**TUGAS YANG DIMINTA**
Salin tanpa perubahan bagian artikel tentang larangan skuter listrik di Singapura, mulai dari "Akibat insiden-insiden tersebut, mulai" sampai "skuter listrik ini.".

**TEKS BACAAN**
======
Warga Singapura Keluhkan Larangan ”e-Scooter”
Foto : AFP/ROSLAN RAHMAN
PENGGUNA SKUTER LUSTRIK | Seorang pengantar jasa makanan di Singapura sedang melihat pada telepon pintarnya untuk mencari alamat yang hendak ia tuju sebelum menaiki skuter listriknya beberapa hari lalu.
SINGAPURA – Sebagai sebuah negara yang amat kecil, warga Singapura menyambut amat baik kehadiran skuter listrik (e-scooter). Namun sejak ada sejumlah laporan kematian dan kebakaran yang dikaitkan dengan kendaraan beroda dua ini, otoritas setempat mulai memberlakukan serangkaian aturan-aturan yang amat ketat untuk mengerem semakin banyaknya skuter listrik berseliweran di Kota Singa itu.
Popularitas kendaraan listrik ini memang tengah melonjak di berbagai kota besar dunia. Namun seiring lonjakan itu, para pejalan kaki mengeluhkan haknya telah diserobot oleh kendaraan yang melaju dengan senyap ini hingga otoritas setempat pun mulai mengeluarkan aturan.
Di Singapura saat ini diperkirakan ada puluhan ribu unit skuter listrik. Kendaraan roda dua ini amat populer digunakan kaum pekerja dan pengantar jasa antaran makanan di negara kota ini. Namun saat ada banyak kebakaran apartemen yang dipicu meledaknya baterai dari skuter listrik saat diisi ulang serta insiden seorang manula pengendara sepeda yang ditabrak pengendara skuter listrik pada September lalu, warga Singapura mulai berang.
Akibat insiden-insiden tersebut, mulai pekan lalu, pejabat di Singapura mulai menerapkan larangan skuter listrik ini melaju di trotoar dan pengendaranya yang melanggar akan mendapat teguran keras. Larangan denda dan hukuman penjara akan mulai efektif diberlakukan bagi pelanggar aturan ini mulai Januari.
Penerapan larangan itu serta merta membuat marah sejumlah warga yang amat menggantungkan hidupnya dengan mengendarai skuter listrik ini.
======
**DATA YANG DIBERIKAN**

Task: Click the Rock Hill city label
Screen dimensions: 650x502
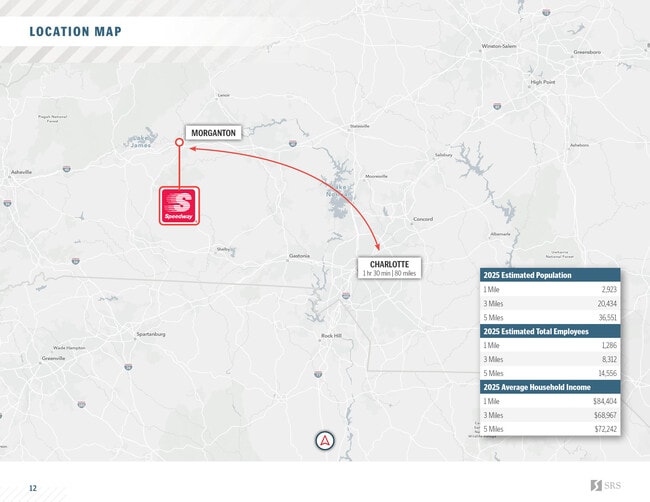Action: (331, 336)
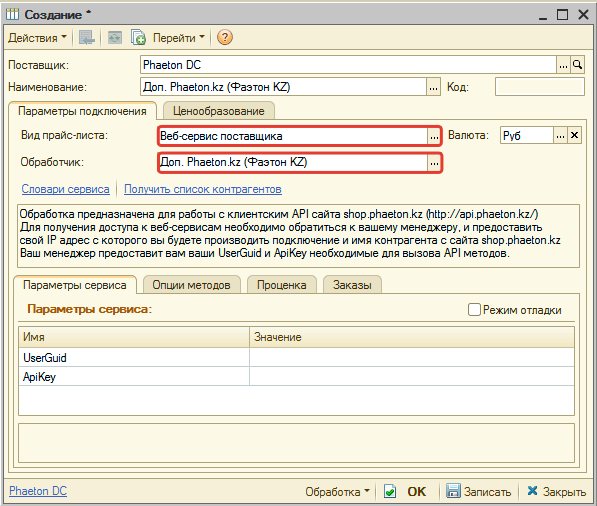The width and height of the screenshot is (597, 506).
Task: Click the green check document icon near OK
Action: click(390, 491)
======
**JAWABAN**
Akibat insiden-insiden tersebut, mulai pekan lalu, pejabat di Singapura mulai menerapkan larangan skuter listrik ini melaju di trotoar dan pengendaranya yang melanggar akan mendapat teguran keras. Larangan denda dan hukuman penjara akan mulai efektif diberlakukan bagi pelanggar aturan ini mulai Januari.
Penerapan larangan itu serta merta membuat marah sejumlah warga yang amat menggantungkan hidupnya dengan mengendarai skuter listrik ini.